PERCHE’ IL 25 APRILE NON E’ UN DERBY!

PERCHE’ IL 25 APRILE NON E’ UN DERBY!

25 Aprile 2019 0 Di Anna Guerriero

L’intervento di Norberto Vitale

Questa sorta di rivincita di chi continua a chiamarsi fuori prima che dal 25 aprile dalla Costituzione Repubblicana, la retorica cioè dei cosiddetti “esuli in Patria” che vive sottotraccia ma è sempre pronta ad emergere con fragore, e con vergogna se pensiamo allo striscione di Milano, viene ulteriormente alimentata quando non giustificata e supportata da chi ricoprendo pubblici ed alti uffici di governo, ha intanto giurato sulla Carta. Considerando il 25 aprile il derby che si ripropone tra fascisti e comunisti perditempo, si fa una operazione apparentemente molto grossolana, in realtà subdolamente paradigmatica. Affermando l’anacronismo di questo momento dirimente e fondante della nostra storia che rappresenta il 25 aprile, si afferma che la democrazia può essere considerata anacronistica.

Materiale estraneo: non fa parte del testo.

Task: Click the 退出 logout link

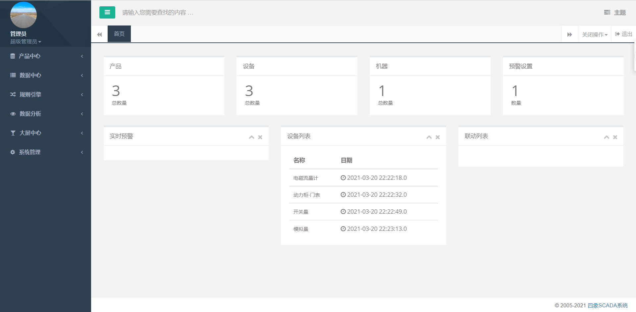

Perché dopo tre quarti di secolo siamo a questo? C’è anche un gene, una antropologia italiana se pensiamo a quanto scrivevano Gobetti, Gramsci, fino a Flaiano e Giorgio Bocca. Di certo c’è che i partiti che scrissero la Costituzione non ci sono più e i loro eredi appaiono incerti quando non improbabili. Gran parte di quegli scranni sono stabilmente occupati da tempo da chi considera la Carta, senza conoscerla, una formalità e anche un impedimento. Gli interventi della Corte Costituzionale sugli atti di governo, e non solo di quello in carica, si sono moltiplicati. Appena l’anno scorso, al presidente Mattarella venne minacciata la messa in stato d’accusa per alto tradimento perché nella formazione del governo il Quirinale faceva valere le prerogative che la Costituzione gli assegna. Il paradigma che porta alla democrazia anacronistica si giova anche della scarsa consapevolezza storica che consegniamo attraverso la scuola alle giovani generazioni: la stragrande maggioranza, sa poco e niente del fascismo, del nazismo, del tempo nel quale si affermarono e perché questo fu possibile. Siamo arrivati anche a cancellare la storia dalla prova dell’esame di maturità…

Dovremmo ripartire da qui. Chi non conosce la storia è confuso e plasmabile, incline ad abbracciare ogni paradigma. Ripartire dal 25 aprile si può e si deve: non ci sono rivincite né vendette da consumare. E’ la festa della nostra democrazia, che il sangue di pochi ha consegnato quasi gratis a tutti noi.